Friday, February 13, 2009

Checking your bag or Carrion?


I’m sitting behind a white pickup truck on the exit ramp yesterday and in the back window is a decal: “Remembering those we lost” with an outline of the twin towers, 9-11-2001.
My thoughts run on a treadmill digesting what I see: That was over 7 years ago almost a lifetime and yet not so far that our psyches are still bruised by its memory. Hmmm, that sticker looks very new, must have been a recent purchase. I guess someone is still selling these stickers for those that need to pin a huge ‘look at me, I'm hurting’ announcement on their sleeve. Whatever, we all hurt and we all carry the feeling of loss from that day, but not all of us choose to shout it out to complete strangers on the street. But even worse is when I realize some company is making money off of the lives that were lost. Exploitation of the dead is a grand money making venture to them. Is violence nothing more than a marketing strategy to the peddlers? I wonder if the sticker designer thought of this when sketching out his or her product. Did any profit go to the victims or their families? Maybe some organizations exist which do pass on the proceeds, but I assume many do not.
Like hungry vultures the sticker and t-shirt companies eagerly wait for the next tragedy to occur, ready to manipulate emotions and sell their blood wares. Unless authorized by a group that give profits to victims’ families, counseling or medical care to the survivors of any tragedy please do not purchase products tainted with the misfortune of others.

Tuesday, January 20, 2009

You were only waiting for this moment to be free


Today I must tell my little fuzzy companion good-bye. I must tell her thank you for the love and happiness she brought into our lives. Today I must tell my daughter not to worry that I will hold her while the vet injects the drugs, that Kiki won't be alone. I must tell the clinic to please return her ashes so we may hold her forever. Today I must tell the Grandfathers to watch over her and keep her close. Today I must tell myself this is the kindest thing I can do for her, but for today I won’t believe it.

Thursday, January 15, 2009

I thought we were an autonomous collective...

### REQUIRED WORK
(a) Answer these questions from the blog excerpt, one per line:
(i) What words appear on the decal in the pickup truck's back window?
(ii) What does the writer ask the clinic to return?
(iii) What date appears above the post titled "You were only waiting for this moment to be free"?
(b) Shorten the blog excerpt paragraph that begins "Like hungry vultures" into a bulleted list that keeps its main points.
(c) Resume the blog excerpt, picking up after its last line, "I thought we were an autonomous collective..."

### AVAILABLE DATA
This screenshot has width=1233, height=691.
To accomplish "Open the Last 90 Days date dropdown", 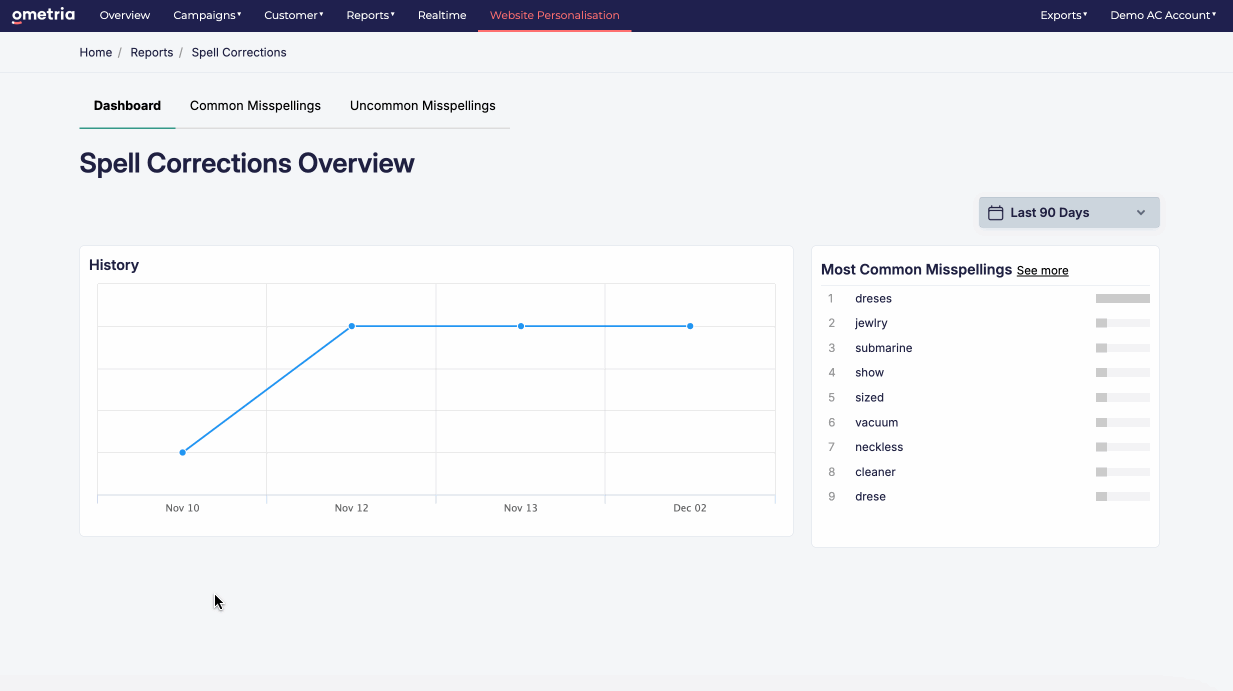I will [1068, 213].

### ANSWERS BY ITEM
(a)
(i) "Remembering those we lost," along with an outline of the twin towers and 9-11-2001.
(ii) Kiki's ashes.
(iii) Tuesday, January 20, 2009.

(b)
- Sticker and t-shirt companies wait, like vultures, for the next tragedy so they can manipulate emotions and sell their goods.
- Don't buy products tied to others' misfortune unless a group that gives profits to victims' families, or counseling or medical care to survivors, has authorized them.

(c)
Something’s been bothering me lately and I have to lay it out: What would you say if I asked you, “what is your biggest accomplishment?” If you are a male you’d probably answer something like your job, your touchdown pass in high school, or finishing a mountain climb. These are reasonable answers, but I find almost 8 out of 10 women I ask the answer is “my kids.” I just want to scream. Now these ladies are my mainly my friends so certain personality styles are similar, but really, what the fuck? How can a woman claim birthing a child is her greatest accomplishment? This accomplishment didn’t involve much participation on her part. Other than the sex act the rest is left up to nature. Taking vitamins and remembering to eat is not that difficult. This amazing accomplishment has been shared throughout history with royalty, crack-addicts and dogs. Wow, way to acknowledge yourself there; here’s your blue ribbon.
I love my kid. I’m proud of the person she has become and cannot wait to see what she does with her life, but I have done some amazing things before her, during and will continue to live after she moves out.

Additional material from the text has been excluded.